→ **TEXTO A ANALIZAR**:

################

Preparar El Teléfono Antes De Instalar
Imagina que tienes diez minutos libres, instalas la aplicación, la abres y justo ahí el móvil empieza a ir lento. No es que “esté mal”, es que el teléfono está cargado de pestañas, memoria al límite y actualizaciones pendientes. Antes de instalar, conviene preparar el terreno para que el primer inicio sea limpio.

Empieza por lo básico: batería suficiente y una conexión estable. Si el móvil está en modo ahorro agresivo, muchas apps se abren a trompicones y tú interpretas cada pausa como un fallo. Desactiva el ahorro solo durante la instalación, termina el proceso y luego vuelve a tu configuración habitual.

################

→ **PARTES DEL EJERCICIO**:
**a.** Según el texto sobre cómo preparar el teléfono, ¿qué dos cosas básicas hay que asegurar antes de instalar la aplicación?
**b.** Indica si cada afirmación coincide con el texto sobre cómo preparar el teléfono. Responde sí o no y cita las palabras del texto que lo deciden.
(i) El texto aconseja dejar desactivado el modo ahorro de forma permanente.
(ii) Según el texto, que el móvil vaya lento al abrir la aplicación no significa que esté estropeado.
(iii) En modo ahorro agresivo, muchas apps se abren a trompicones.
**c.** Prosigue el texto sobre cómo preparar el teléfono a partir de su última oración.

→ **LISTADO PROPORCIONADO**:
################

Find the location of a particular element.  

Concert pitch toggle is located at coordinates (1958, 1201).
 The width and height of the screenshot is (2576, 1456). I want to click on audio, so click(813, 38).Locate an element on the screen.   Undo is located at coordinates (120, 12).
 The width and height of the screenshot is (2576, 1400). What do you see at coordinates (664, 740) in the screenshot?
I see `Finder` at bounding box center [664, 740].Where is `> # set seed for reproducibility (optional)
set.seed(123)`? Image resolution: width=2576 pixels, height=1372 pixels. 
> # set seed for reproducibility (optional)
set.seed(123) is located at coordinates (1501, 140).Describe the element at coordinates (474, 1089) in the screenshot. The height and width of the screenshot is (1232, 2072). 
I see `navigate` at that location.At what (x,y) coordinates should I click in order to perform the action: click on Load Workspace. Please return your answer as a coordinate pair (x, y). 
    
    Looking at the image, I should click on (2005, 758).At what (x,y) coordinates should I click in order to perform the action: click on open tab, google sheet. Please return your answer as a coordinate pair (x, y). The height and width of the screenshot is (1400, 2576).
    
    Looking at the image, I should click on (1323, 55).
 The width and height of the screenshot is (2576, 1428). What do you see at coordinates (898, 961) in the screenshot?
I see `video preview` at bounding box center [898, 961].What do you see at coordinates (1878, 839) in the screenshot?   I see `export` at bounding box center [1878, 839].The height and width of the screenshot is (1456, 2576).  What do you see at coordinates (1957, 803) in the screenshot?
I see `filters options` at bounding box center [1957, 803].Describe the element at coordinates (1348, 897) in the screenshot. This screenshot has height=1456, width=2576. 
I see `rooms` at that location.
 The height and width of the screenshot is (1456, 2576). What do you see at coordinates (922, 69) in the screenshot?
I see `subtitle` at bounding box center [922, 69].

################

→ **RESPUESTAS A PROBLEMAS**:
**a.** Batería suficiente y una conexión estable.

**b.**
(i) No: "Desactiva el ahorro solo durante la instalación, termina el proceso y luego vuelve a tu configuración habitual."
(ii) Sí: "No es que “esté mal”, es que el teléfono está cargado de pestañas, memoria al límite y actualizaciones pendientes."
(iii) Sí: "Si el móvil está en modo ahorro agresivo, muchas apps se abren a trompicones"

**c.**
Revisa el almacenamiento. Cuando un teléfono va justo de espacio, cualquier actualización se vuelve más pesada, y una instalación puede quedar “a medias” sin que se note. Un gesto práctico es liberar un poco de espacio y cerrar aplicaciones que consumen memoria, sin obsesionarte con limpiar cada rincón.
Y haz una cosa que casi nadie hace: decide dónde vas a jugar. Si será en casa, perfecto. Si será en la calle, evita redes públicas cuando puedas. La micro diferencia se nota después: menos cortes, menos recargas, menos dudas.